Reputation: 1575
So when balancing a KD tree you're supposed to find the median and then put all the elements that are less on the left subtree and those greater on the right. But what happens if you have multiple elements with the same value as the median? Do they go in the left subtree, the right or do you discard them?
I ask because I've tried doing multiple things and it affects the results of my nearest neighbor search algorithm and there are some cases where all the elements for a given section of the tree will all have the exact same value and so I don't know how to split them up in that case.
Upvotes: 3
Views: 3144
Reputation: 894
That depends on your purpose.
For problems such as exact-matching or range search, possibility of repetitions of the same value on both sides will complicate the query and repetition of the same value on both leaves will add to the time-complexity.
A solution is storing all of the medians (the values that are equal to the value of median) on the node, neither left nor right. Most variants of kd-trees store the medians on the internal nodes. If they happen to be many, you may consider utilizing another (k-1)d tree for the medians.
Upvotes: 0
Reputation: 77454
It does not really matter where you put them. Preferably, keep your tree balanced. So place as many on the left as needed to keep the optimal balance!
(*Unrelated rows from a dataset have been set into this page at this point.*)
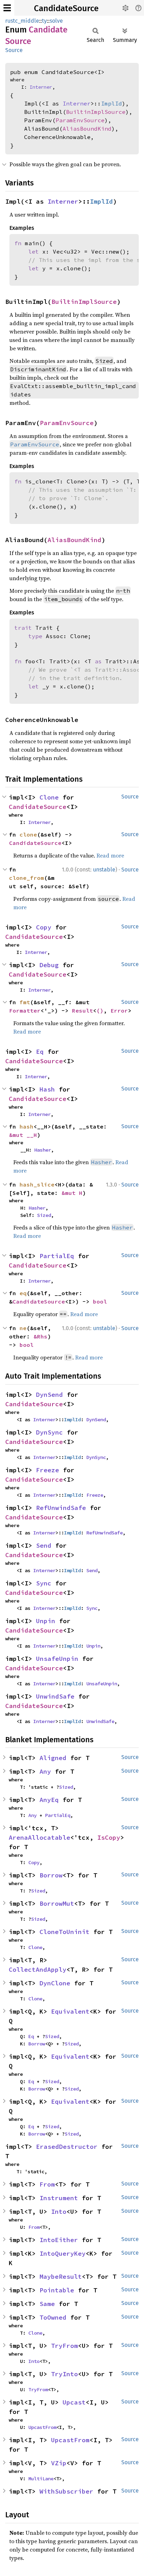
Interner (41, 87)
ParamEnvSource (80, 120)
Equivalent (70, 2011)
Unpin (45, 1621)
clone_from (26, 877)
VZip (58, 2463)
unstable (104, 869)
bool (100, 1301)
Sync (43, 1583)
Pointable (56, 2290)
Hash (47, 1089)
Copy (43, 927)
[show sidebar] (7, 8)
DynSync (49, 1432)
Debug (49, 965)
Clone (49, 797)
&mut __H (23, 1134)
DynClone (54, 1983)
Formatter (25, 1010)
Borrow (51, 1875)
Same (47, 2304)
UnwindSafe (55, 1696)
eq (23, 1293)
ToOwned (52, 2317)
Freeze (47, 1470)
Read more (110, 855)
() (99, 1010)
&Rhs (41, 1336)
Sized (44, 1215)
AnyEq (49, 1800)
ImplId (111, 103)
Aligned (52, 1758)
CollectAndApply (37, 1969)
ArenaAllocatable (39, 1837)
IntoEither (58, 2240)
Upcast (74, 2402)
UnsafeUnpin (57, 1659)
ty (44, 20)
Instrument (58, 2198)
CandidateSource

If your current search radius touches the median, you will have to check the other part, that's all you need to handle tied objects on the other side. This is usually cheaper than some complex handling of attaching multiple elements anywhere.
Upvotes: 5
Reputation: 275385
When doing a search style algorithm, it is often a good idea to put elements equal to your median on both sides of the median.
One method is to put median equaling elements on the "same side" as where they where before you did your partition. Another method is to put the first one on the left, and the second one on the right, etc.
Another solution is to have a clumping data structure that just "counts" things that are equal instead of storing each one individually. (if they have extra state, then you can store that extra state instead of just a count)
I don't know which is appropriate in your situation.
Upvotes: 2